WRITTEN TASK. In the text transformer reference below, what type do all built-in text transformers operate on?

TEXT PROVIDED.
*-*-*

All built-in text transformers operate on `list[str]`. When chained to a generator, `values` is auto-injected; when used standalone, declare `values: ${steps.}` in args.

| Path | Description |
|---|---|
| `scarfolder.transformers.text.capitalize_first` | Capitalise first letter of each string |
| `scarfolder.transformers.text.upper` | Upper-case every string |
| `scarfolder.transformers.text.lower` | Lower-case every string |
| `scarfolder.transformers.text.strip` | Strip leading/trailing whitespace |
| `scarfolder.transformers.text.join` | Join each inner sequence into a string |
| `scarfolder.transformers.text.prefix` | Prepend a fixed string |
| `scarfolder.transformers.text.suffix` | Append a fixed string |
| `scarfolder.transformers.text.format_template` | Apply `{value}` format template |

### Loaders

When chained to a step, `values` is auto-injected; when used standalone, declare `values: ${steps.}` in args.

*-*-*

INFORMATION SHOWN.
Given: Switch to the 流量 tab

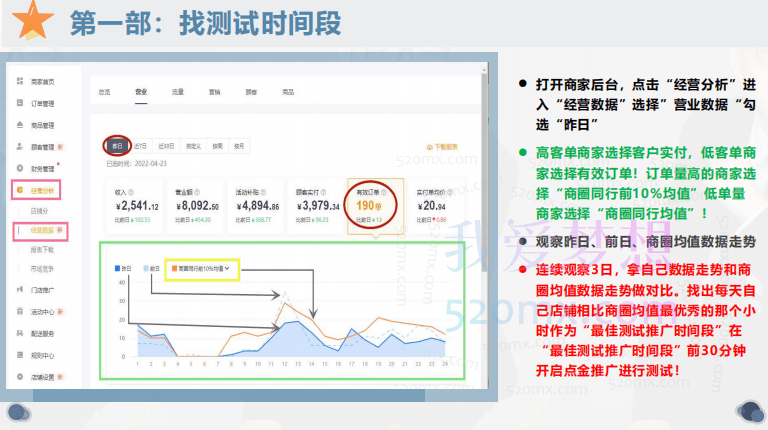Looking at the screenshot, I should coord(177,91).
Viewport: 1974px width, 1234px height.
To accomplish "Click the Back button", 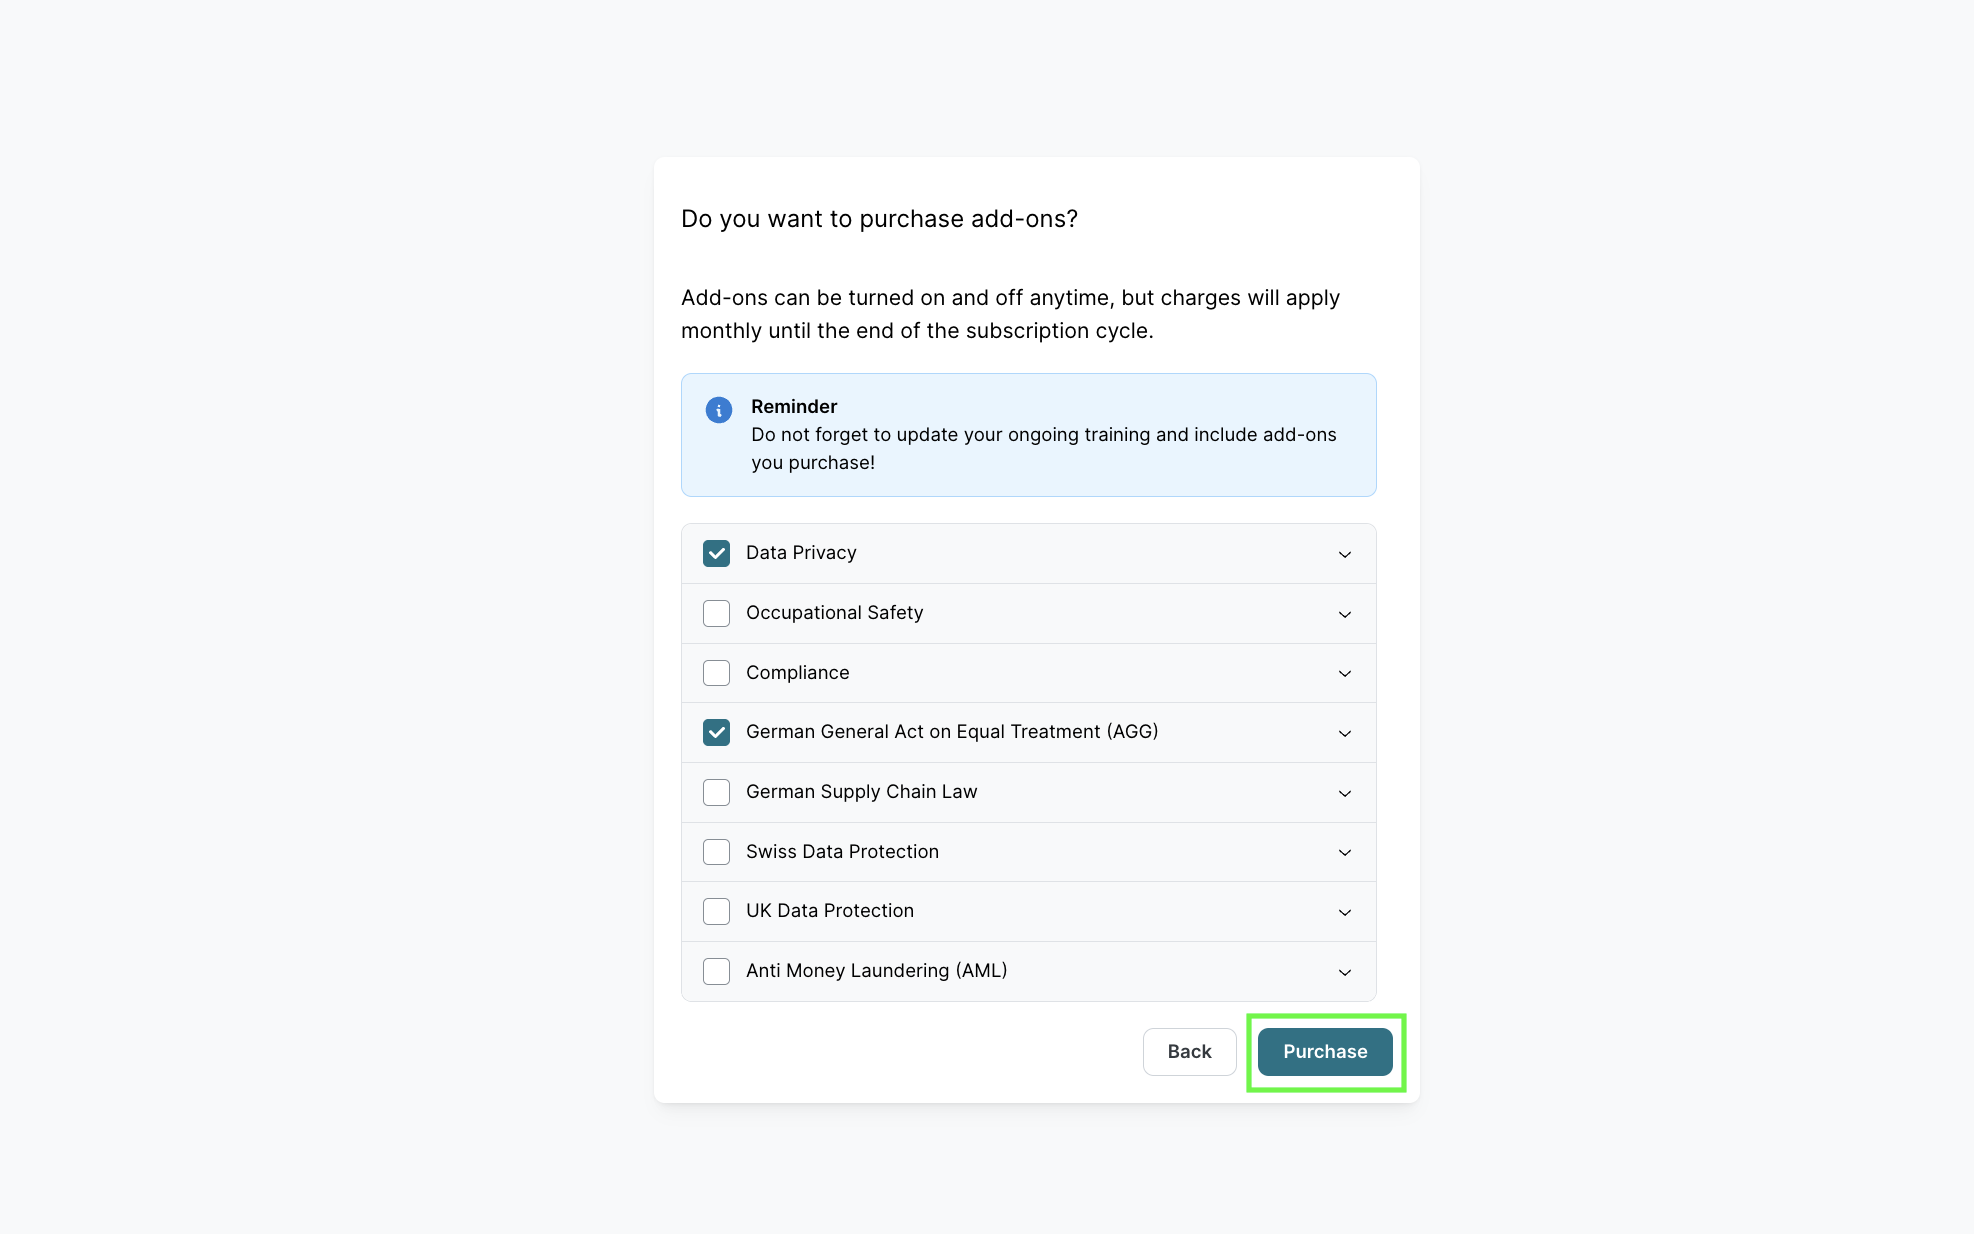I will point(1189,1052).
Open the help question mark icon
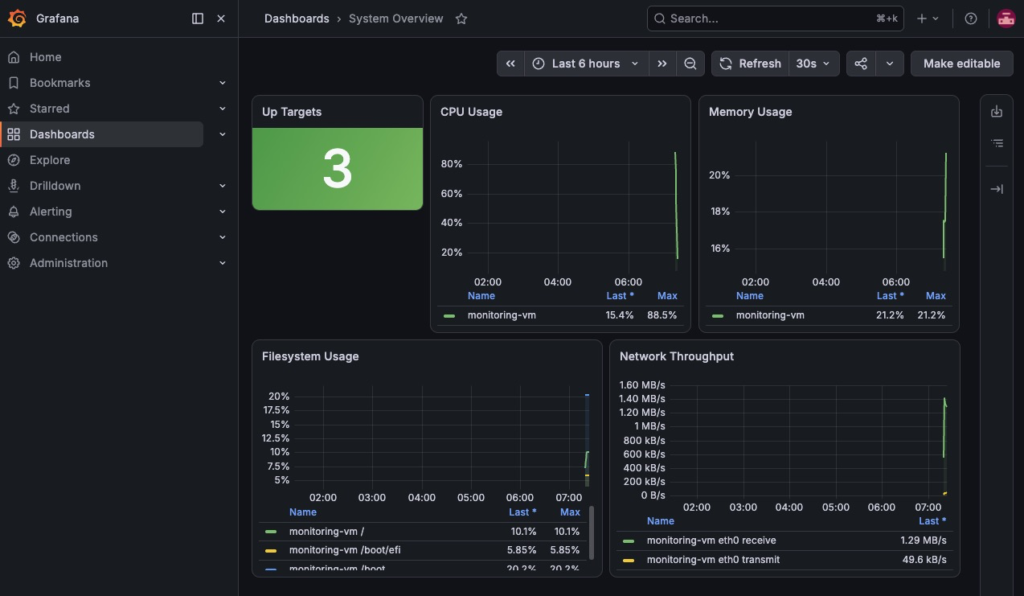Image resolution: width=1024 pixels, height=596 pixels. [970, 19]
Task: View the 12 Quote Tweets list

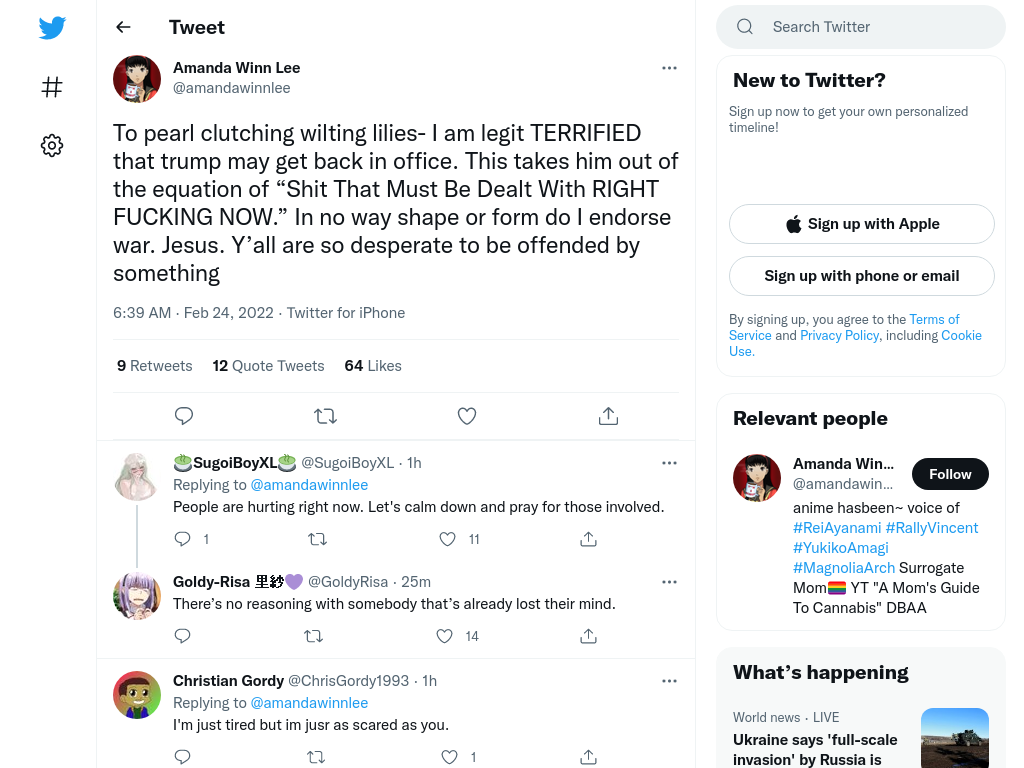Action: (268, 366)
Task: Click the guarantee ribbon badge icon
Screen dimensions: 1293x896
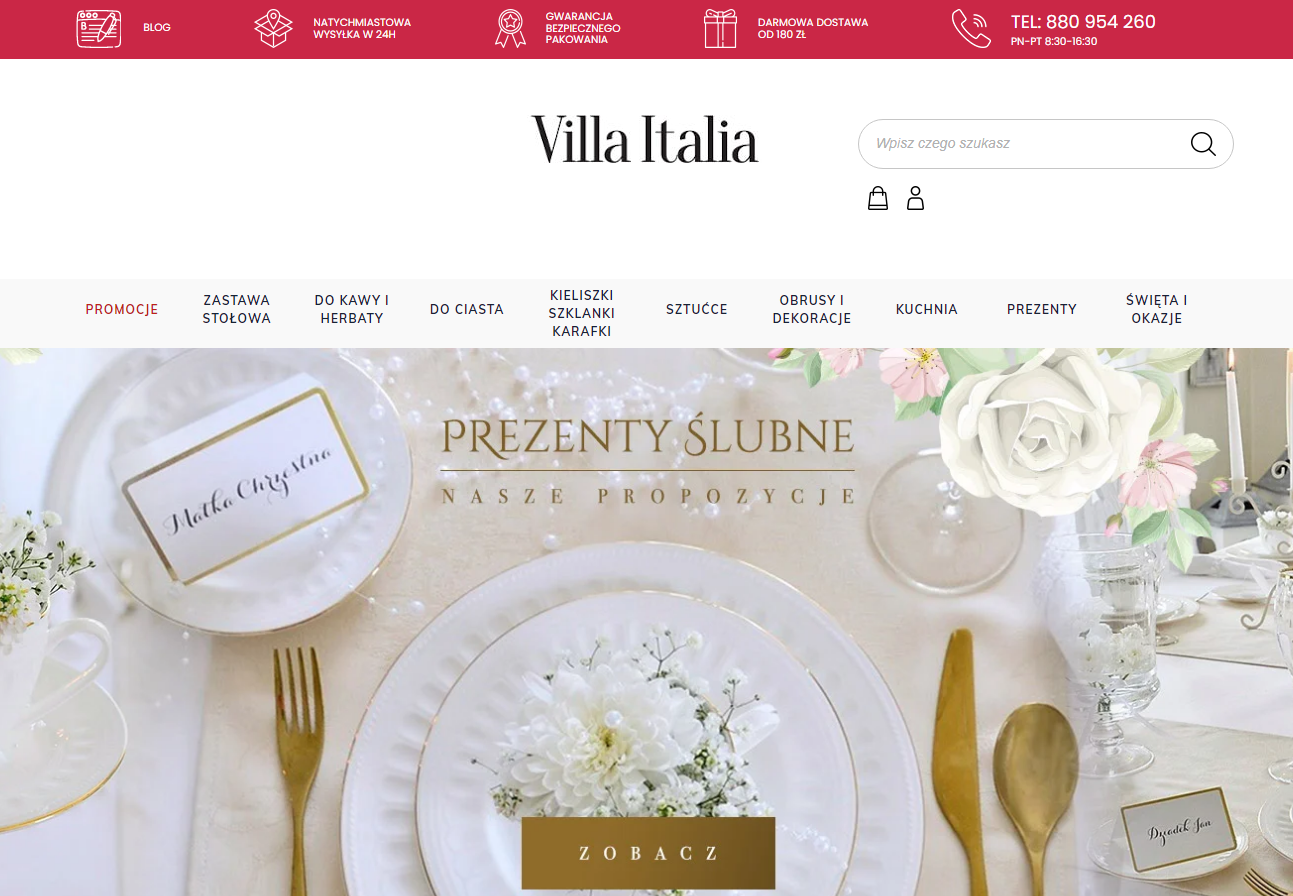Action: tap(510, 28)
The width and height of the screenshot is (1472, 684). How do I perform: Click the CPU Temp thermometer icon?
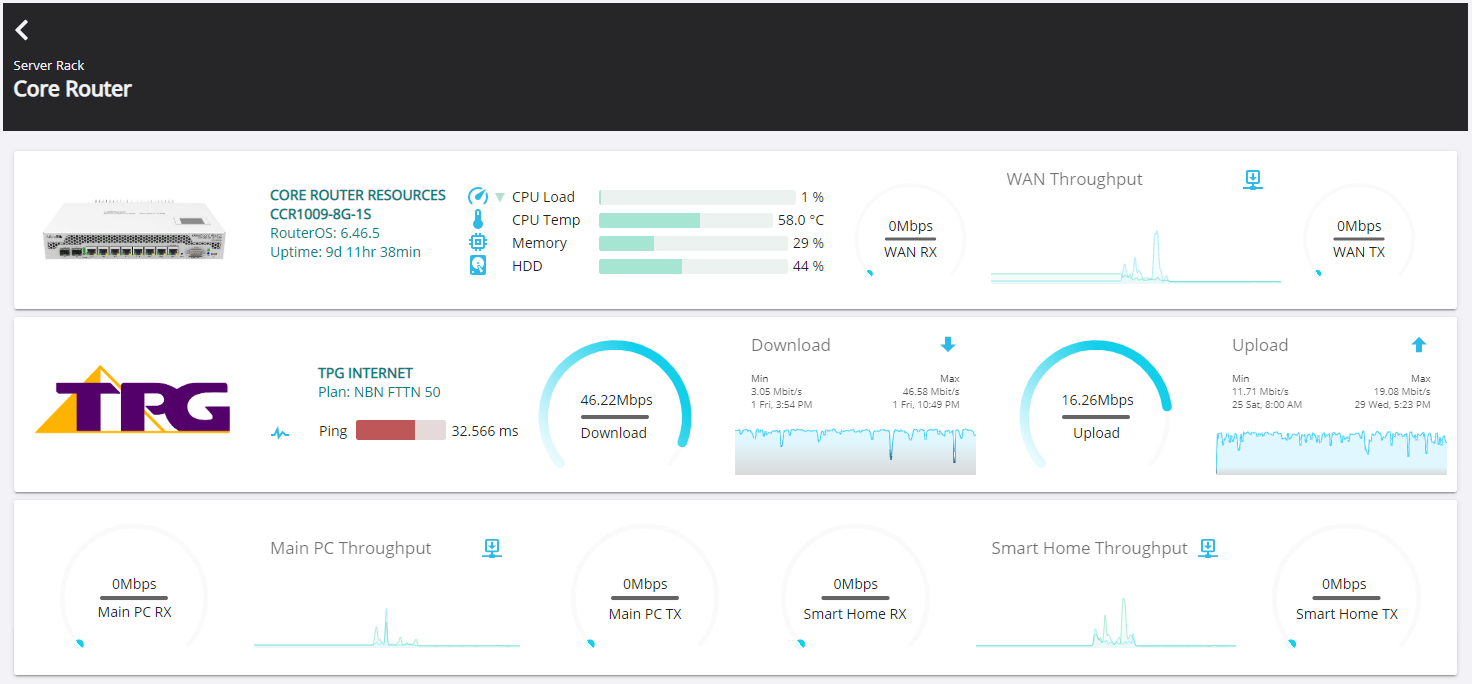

*-*-*

TASK SOLUTION. `list[str]`